AUSTIN, Texas - The healthcare provider for 78 percent of the state's prison population is on the verge of giving up its contract after the Texas Legislature cut prison medical care spending by about $100 million.

Officials of the University of Texas Medical Branch (UTMB) had already argued the system was severely underfunded. Now, they say it's impossible to provide adequate services. Scott Medlock, director of the Prisoner's Rights Program at the Texas Civil Rights Project, says lawmakers took an easy - and shortsighted - path by trying to slash spending on prisoners.

"Prisoners are a convenient political punching bag. Of course constituents are going to be more upset about cutting funds for elementary schools, but the Constitution requires that we provide medical care to prisoners who are locked up."

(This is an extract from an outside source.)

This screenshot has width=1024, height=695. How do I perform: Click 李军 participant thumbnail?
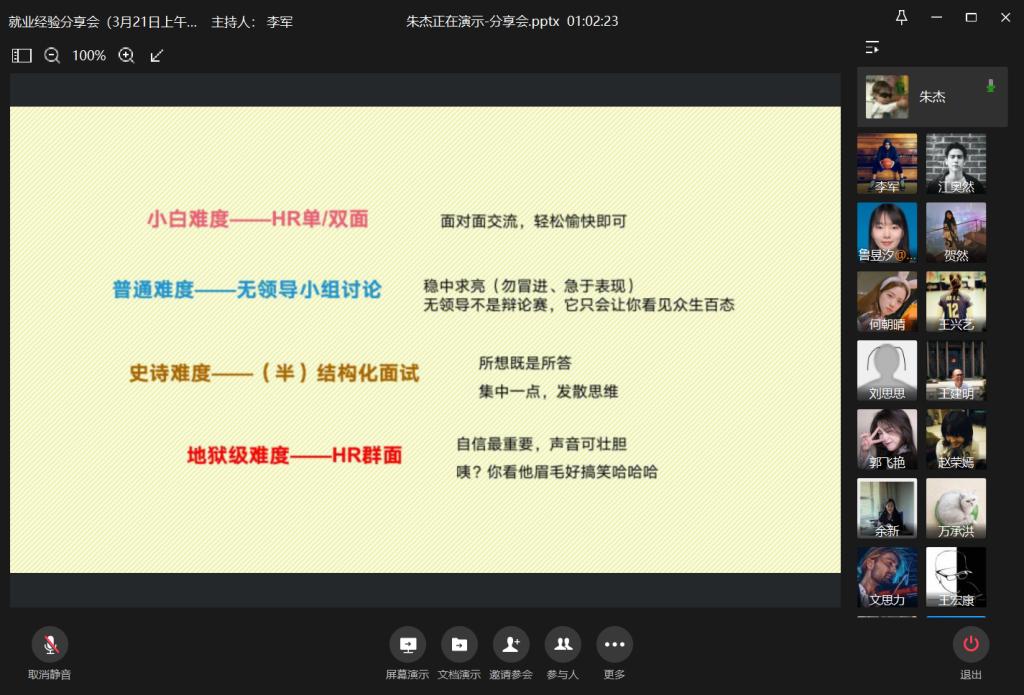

He believes the chances are good the state will wind up in federal court for failing to provide adequate care to its 156,000 prisoners. It could be a rerun of court interventions seen in the 1970s and 1980s before UTMB signed on as primary provider.

While funding is the immediate sticking point, Medlock believes the real problem is Texas' approach to sentencing and parole. In his view, senselessly long incarcerations have led to a growing, aging prison population that is driving exploding health care costs.

"There are prisoners on dialysis, who've gone blind and lost a limb due to diabetes, who've been in prison for a long time. Guys who are very low-risk to release back into the community, where they can get care much cheaper."

If current negotiations between UTMB and the state don't result in an agreement, the Department of Criminal Justice may soon have to take over healthcare operations for the first time in 18 years. Other healthcare providers - both public and private - have expressed interest in the contract, although Medlock sees no way they could succeed with the current budget. He notes prison healthcare is a microcosm of the larger healthcare system, sharing many of the same pitfalls.

"We see prisoners whose treatment is delayed for weeks or months. There's not a lot of emphasis on preventative care or treating problems early, you know, before they come much more expensive."

For now, Texas Tech University is continuing to provide healthcare for the remaining prisoners, mostly in west Texas, not served by UTMB.